Why does SELECT ... FOR UPDATE with a subquery create a snapshot in MySQL but INSERT ... SELECT does not?

I'm trying to understand when a consistent snapshot (read view) is created in MySQL, especially under the REPEATABLE READ isolation level, which is the default for InnoDB.

Scenario
I have two tables:

CREATE TABLE table1 (  
  name VARCHAR(100) NOT NULL,  
  INDEX idx_table1_name (name)  
);  

CREATE TABLE table2 (  
  name VARCHAR(100) NOT NULL,  
  INDEX idx_table2_name (name)  
);

Case 1: SELECT ... FOR UPDATE with a subquery

Transaction 1:

START TRANSACTION;  
SELECT * FROM table1 
WHERE name = (
  SELECT name FROM table2 WHERE name = 'a'
) FOR UPDATE;

Transaction 2:

START TRANSACTION;  
INSERT INTO table2 VALUES ('b');  
COMMIT;

Back in Transaction 1:

SELECT * FROM table2 WHERE name = 'b';   
-- returns EMPTY SET

This shows that a snapshot was created at the time of the SELECT ... FOR UPDATE with subquery, since it cannot see the committed value 'b' from Transaction 2.

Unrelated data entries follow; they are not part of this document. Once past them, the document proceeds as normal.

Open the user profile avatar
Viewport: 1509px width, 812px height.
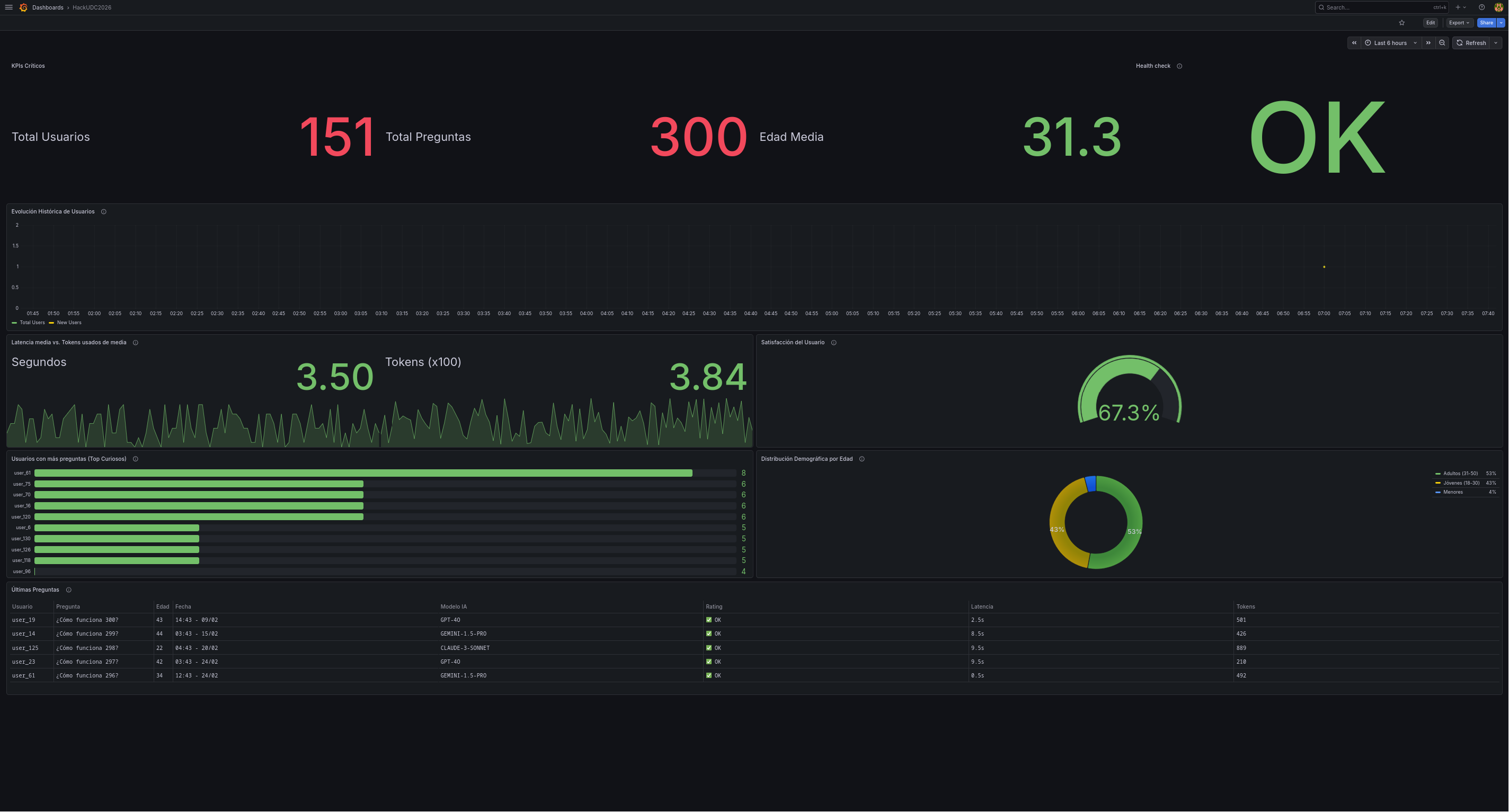point(1498,7)
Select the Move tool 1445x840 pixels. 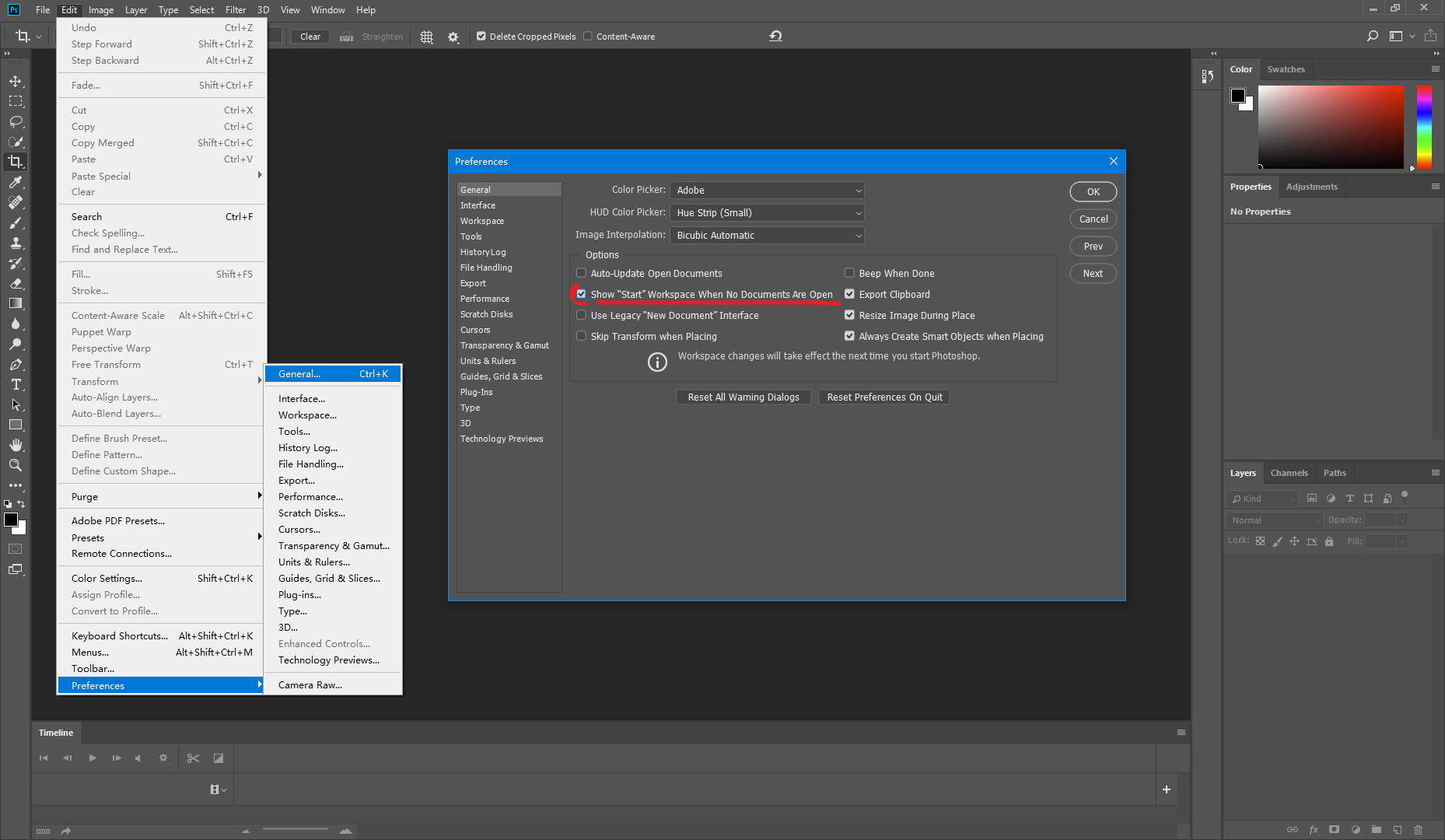tap(16, 80)
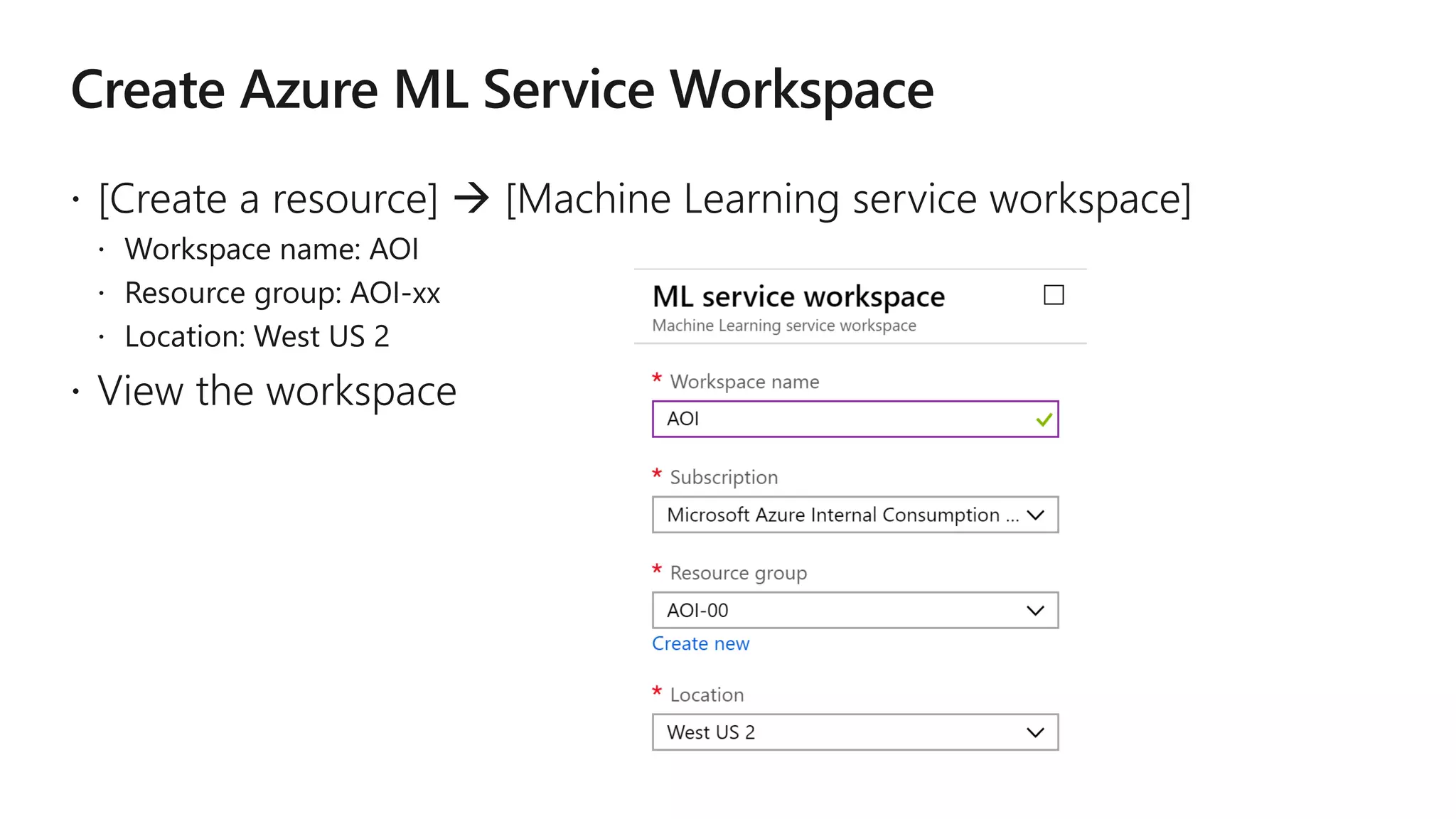Click the Machine Learning service workspace subtitle
The height and width of the screenshot is (819, 1456).
783,326
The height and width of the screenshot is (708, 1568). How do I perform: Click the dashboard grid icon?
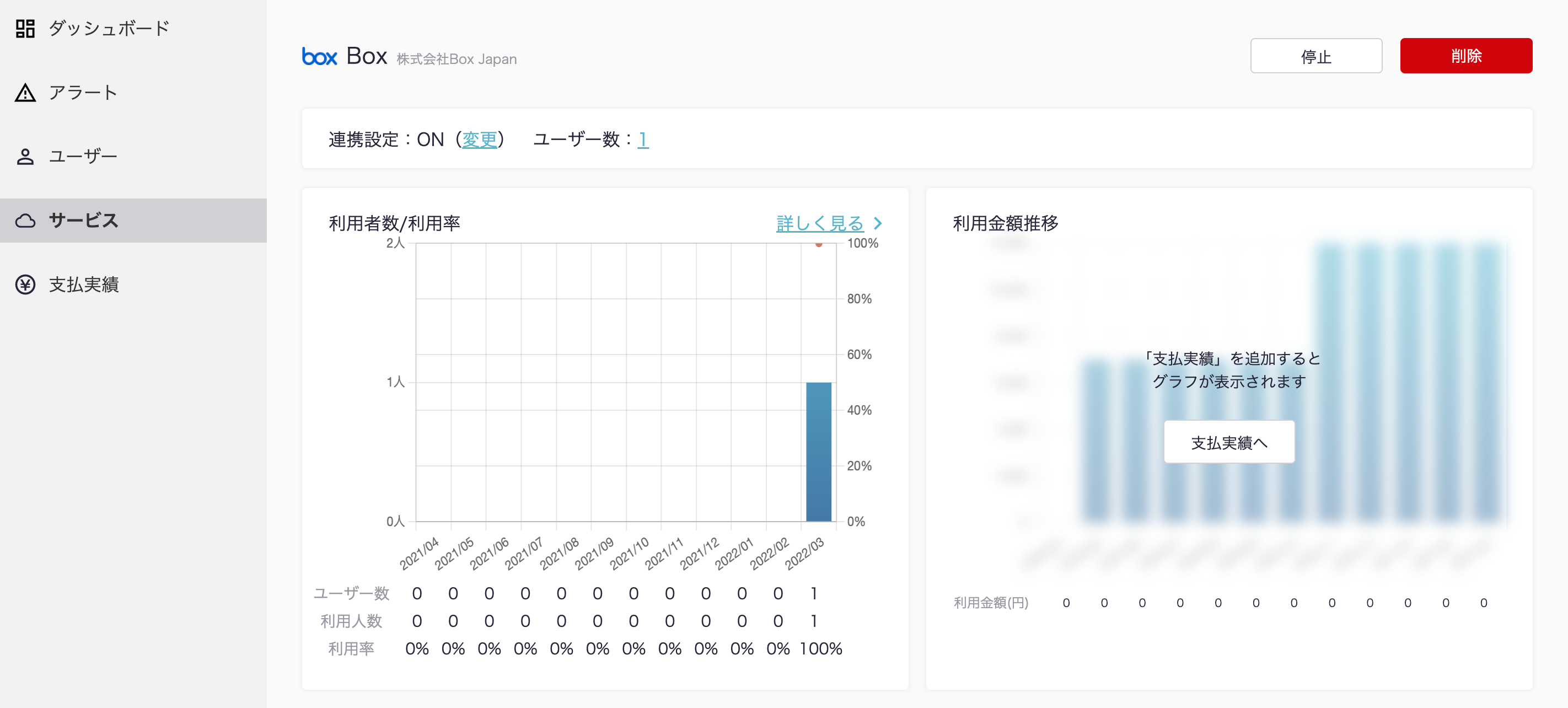point(25,29)
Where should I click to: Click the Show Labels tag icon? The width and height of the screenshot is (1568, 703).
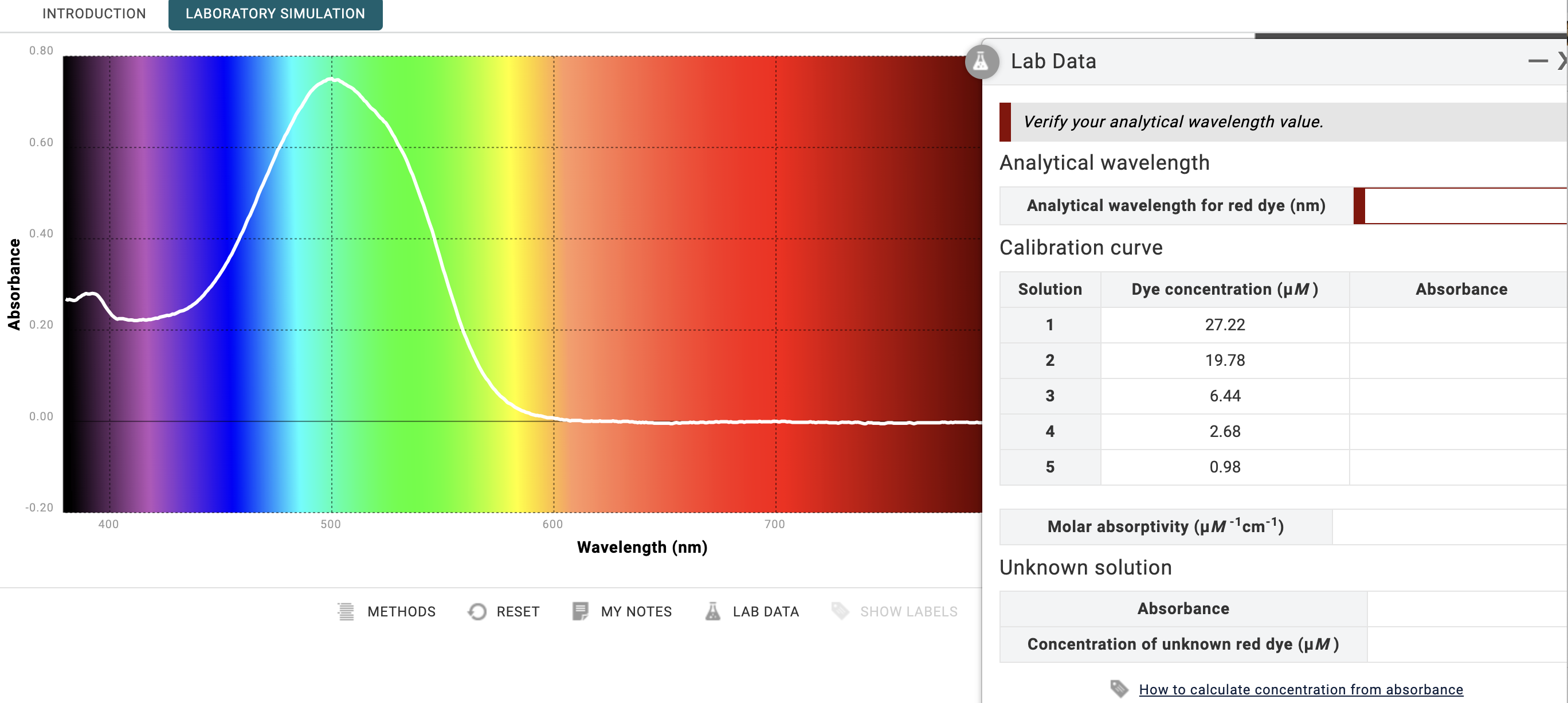(x=841, y=612)
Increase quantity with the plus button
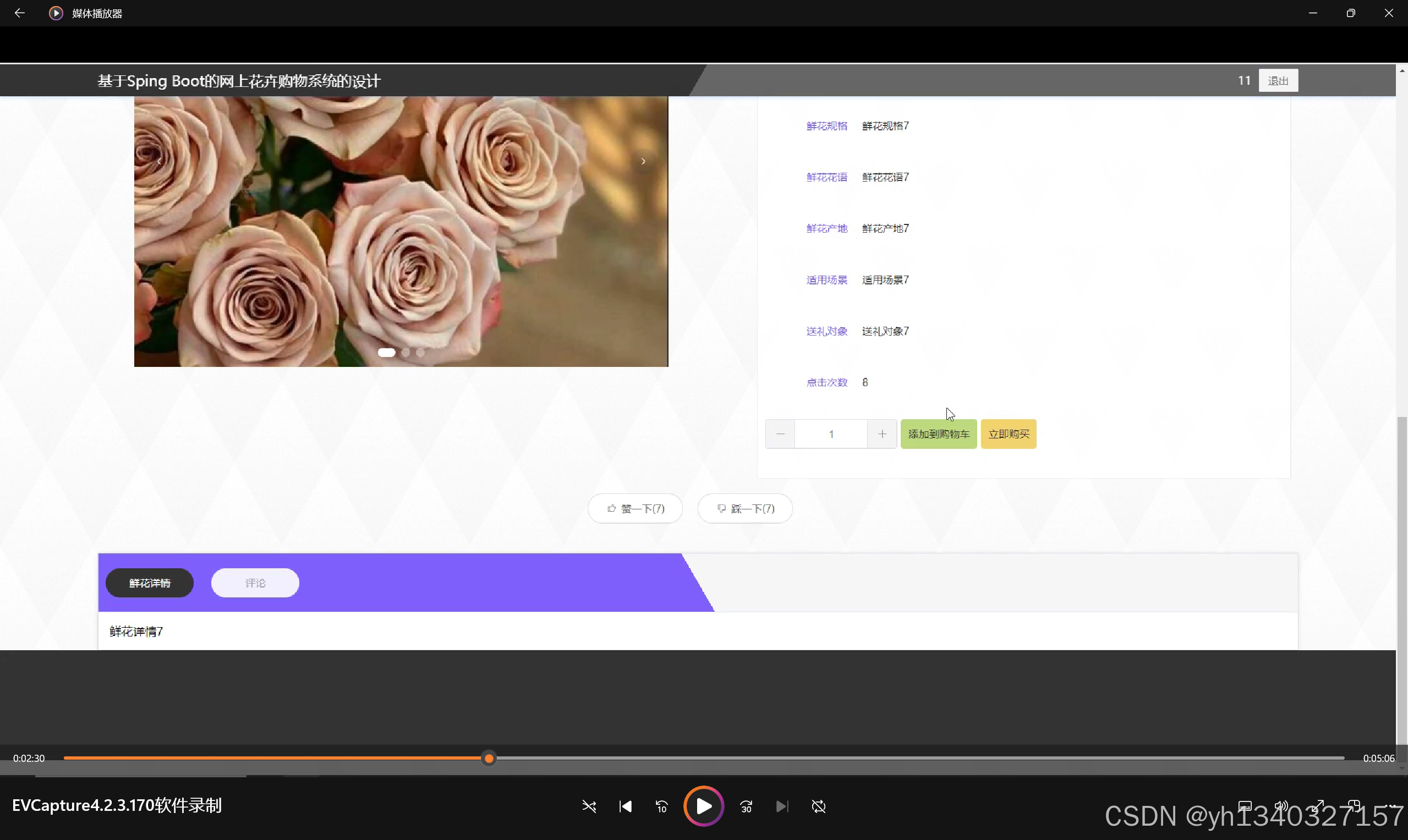1408x840 pixels. pyautogui.click(x=881, y=434)
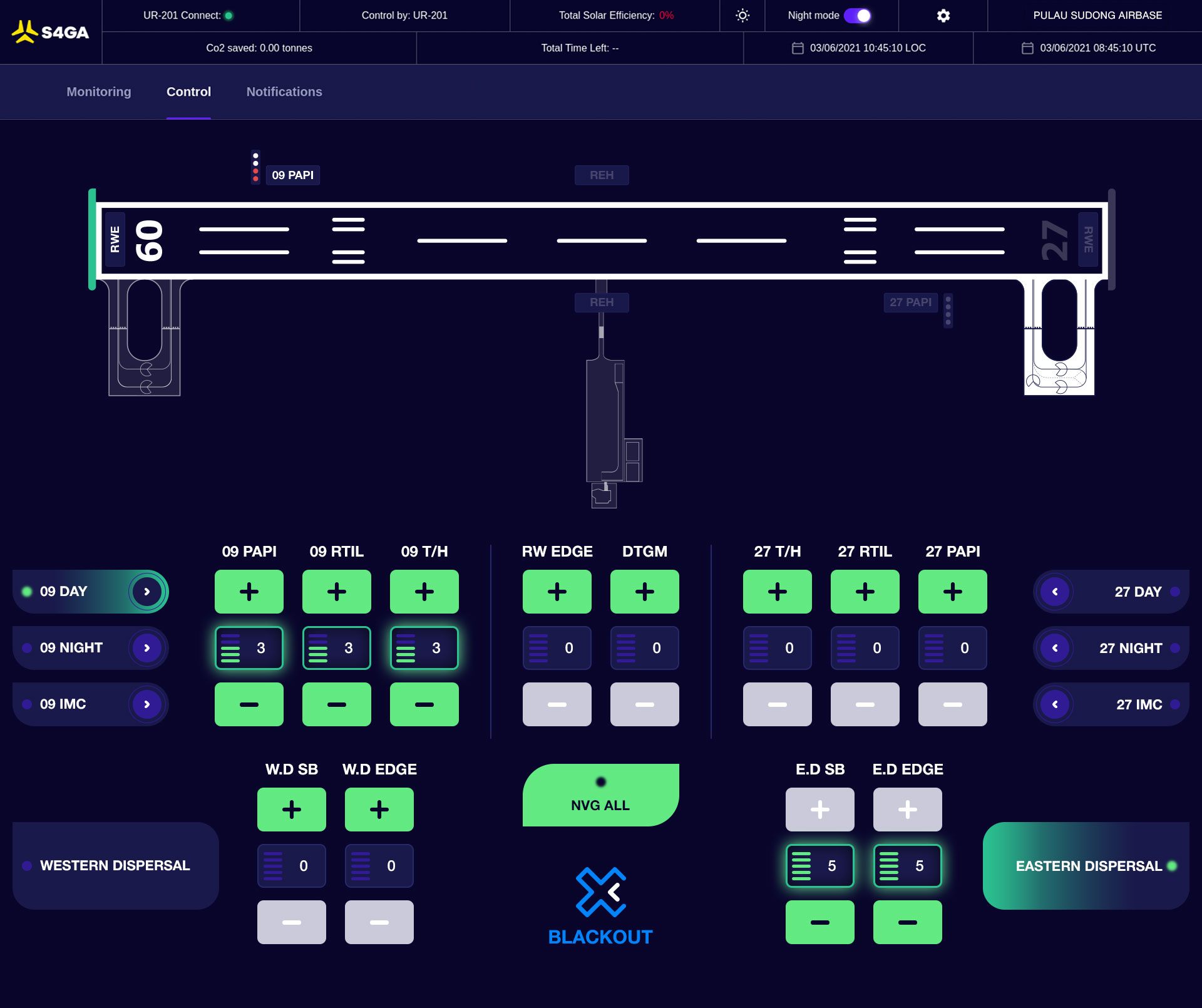
Task: Toggle the Eastern Dispersal button
Action: point(1086,866)
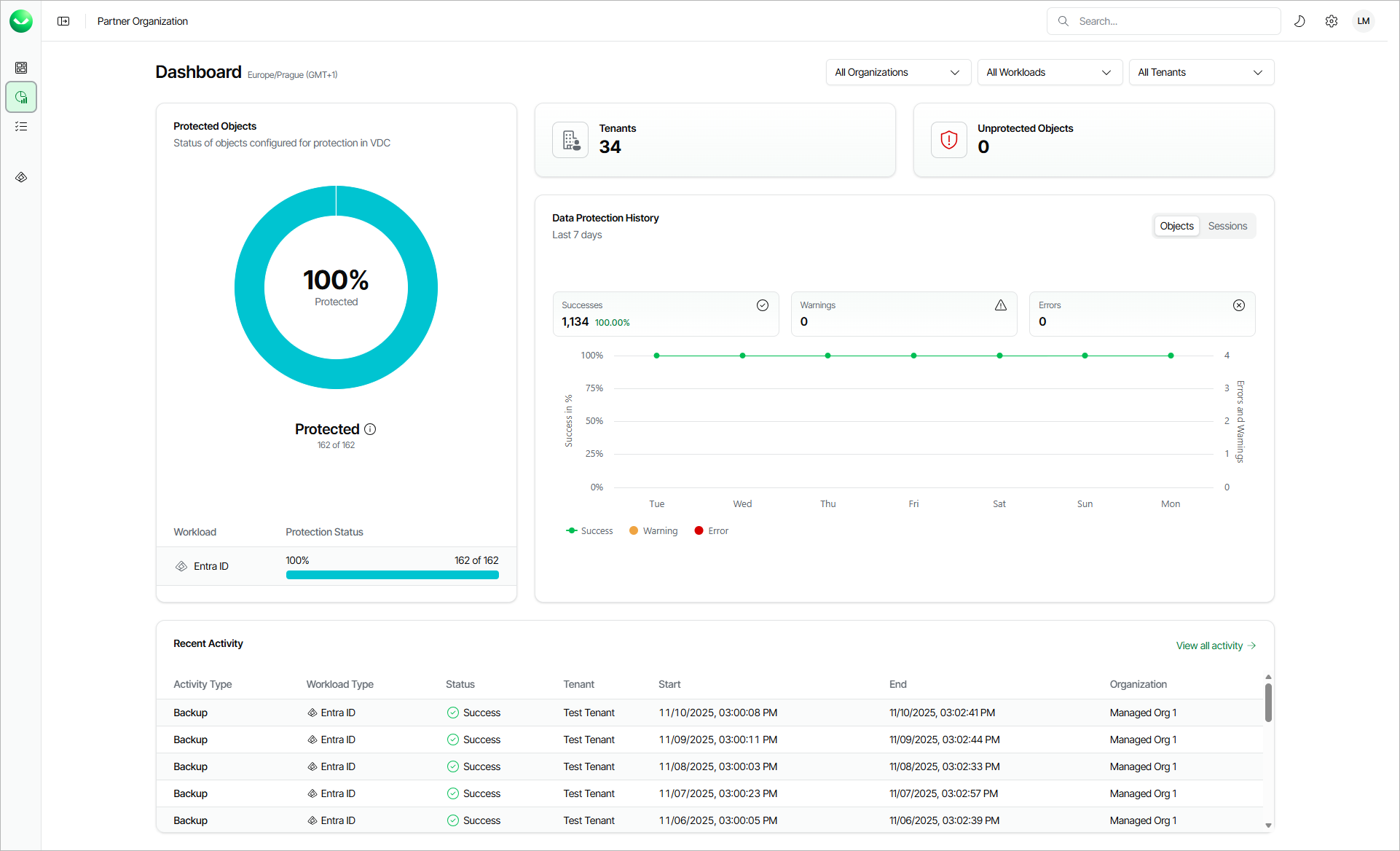This screenshot has width=1400, height=851.
Task: Expand All Organizations dropdown
Action: (897, 72)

Case 2: INSERT INTO ... SELECT with subquery
Transaction 1:

START TRANSACTION;   
INSERT INTO table1    
SELECT 'c' FROM table2 WHERE name = 'a';

Transaction 2:

START TRANSACTION;  
INSERT INTO table2 VALUES ('b');  
COMMIT;

Back in Transaction 1:

SELECT * FROM table2 WHERE name = 'b';  
-- returns 'b'

This means no snapshot was created by the INSERT ... SELECT, and it can see the committed data from Transaction 2. According to this page, a regular SELECT ... FOR UPDATE is treated as a DML operation rather than a regular SELECT.

https://dev.mysql.com/doc/refman/8.4/en/innodb-consistent-read.html

Questions

Why does SELECT ... FOR UPDATE with a subquery create a snapshot?
Why does INSERT INTO ... SELECT not create a snapshot in the same REPEATABLE READ isolation level?
Is this behavior documented anywhere in the MySQL official documentation?
Does the snapshot timing depend on the presence of subqueries in DML?

Solution

Yes, it depends on the use of subqueries.

https://dev.mysql.com/doc/refman/8.4/en/innodb-locking-reads.html says:

A locking read clause in an outer statement does not lock the rows of a table in a nested subquery unless a locking read clause is also specified in the subquery. For example, the following statement does not lock rows in table t2.
SELECT * FROM t1 WHERE c1 = (SELECT c1 FROM t2) FOR UPDATE;
To lock rows in table t2, add a locking read clause to the subquery:
SELECT * FROM t1 WHERE c1 = (SELECT c1 FROM t2 FOR UPDATE) FOR UPDATE;

So in your case 1, the outer query was a locking read on table1, and locking reads will see committed changes as if you had used READ-COMMITTED isolation level. But the subquery without a locking modifier still behaves according to REPEATABLE-READ isolation level.

If you use a locking modifier in the subquery like this:

SELECT * FROM table1 
WHERE name = (
  SELECT name FROM table2 WHERE name = 'a'
  FOR UPDATE
) FOR UPDATE;

Then it should see rows committed by the other session.

But a subsequent non-locking statement will not see rows that were committed after session 1's snapshot started, even though the locking statement could see them.